You always hear about “how it’s the little things” in life that makes it worth living. I like to think it’s the little things that can make life worth remembering.
Like the first time I was kissed in a way that made my brain just shut down. It wasn’t overly romantic…I was in a plain robe in my small apartment kitchen cooking pancakes for Mr. New Guy. It also wasn’t a seduction…it was the morning after all that fun. But it was spontaneous…i.e. no warning. And it was perfectly executed…i.e. I asked him if he wanted pancakes and he wrapped an arm around my waist and frenched me. I’ll never know if that was the moment or him, but the memory of that kiss will remain with me forever. His spontaneous deep kiss went straight to my brain just shutting off all thought and instantly switched my body on.
Like I said…the little things.
The time, months ago, that I was driving to work and noticed what looked like a cover model from a romance novel walking down the street. Was he gorgeous? Couldn’t tell you, I barely saw his face. He was walking toward me on the opposite side of the street and what registered was, nice bod and wow…look at that hair. I’ve never seen hair that long and that glorious on a man. It must have gone half way down his back. It looked thick and straight, combed and the prettiest natural blond color. I’ve never been into long hair on a guy because they barely maintain it and its often accompanied by beer bellies and beards. But this one, oooooo, I wanted to pull over and run my hands through it. If I hadn’t been driving I would have at least stopped and stared.
Little things…I can’t drive down that street without hoping I’d see that guy again.

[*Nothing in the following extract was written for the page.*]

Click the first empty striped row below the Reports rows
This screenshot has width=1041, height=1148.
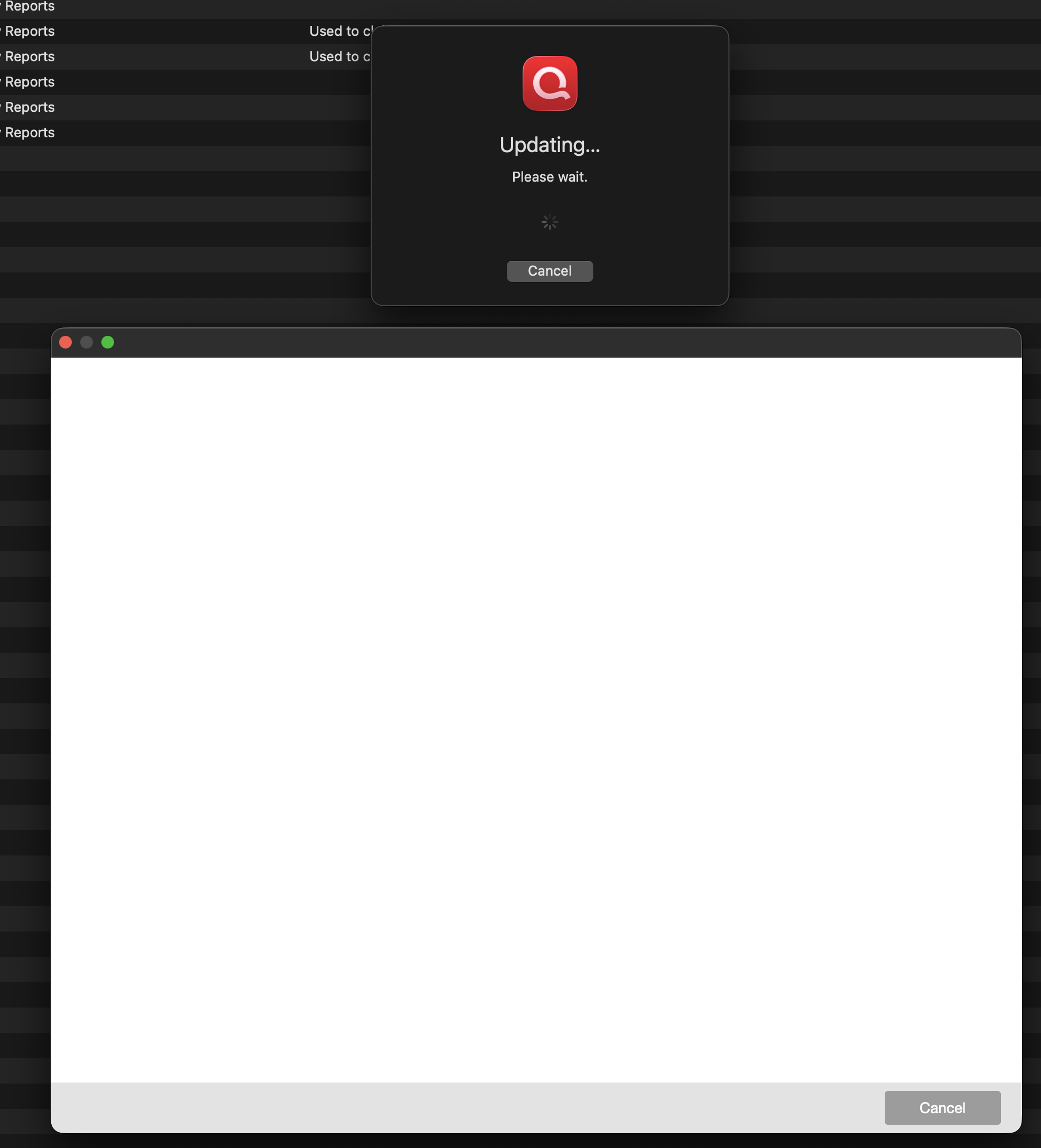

The other day, on a walk, I was waiting for a light and saw a guy on a sports motorcycle heading our way. There was no other traffic so I got to stare at the bike with my “I like what I see” smile on my face. And he knows he looks all sexy and mysterious on his bike, who he is hidden by his helmet. I see his head turn slightly to scope us out (me and my 66 year old mother) and when he gets abreast of us he gives the engine a little rev as he drives by. A token acknowledgment of admiration and I break into a grin. Is he saying he finds me cute? Is he saying he sees I like guys on bikes? Is he saying he’s got to get to that next intersection before the light turns red? It doesn’t matter…because it’s a little thing and I get to make of it anything I want. To me he was flexing his testosterone and I took it and bathed it all over my ego.
Did I date the mind-numbing kisser? Yes, but we broke if off due to the hardships of the travel time and his kisses after that one never shut down my awareness of everything, although he was quite passionate.
Will I ever see the gorgeous model guy? Probably not…but boy will he get put in a novel some day.
I’ll take these little things to make my life interesting…to make the memories I carry into wonders I collect and bring out occasionally to look at, fondle and treasure.
It’s all in your perception. Go find your little things.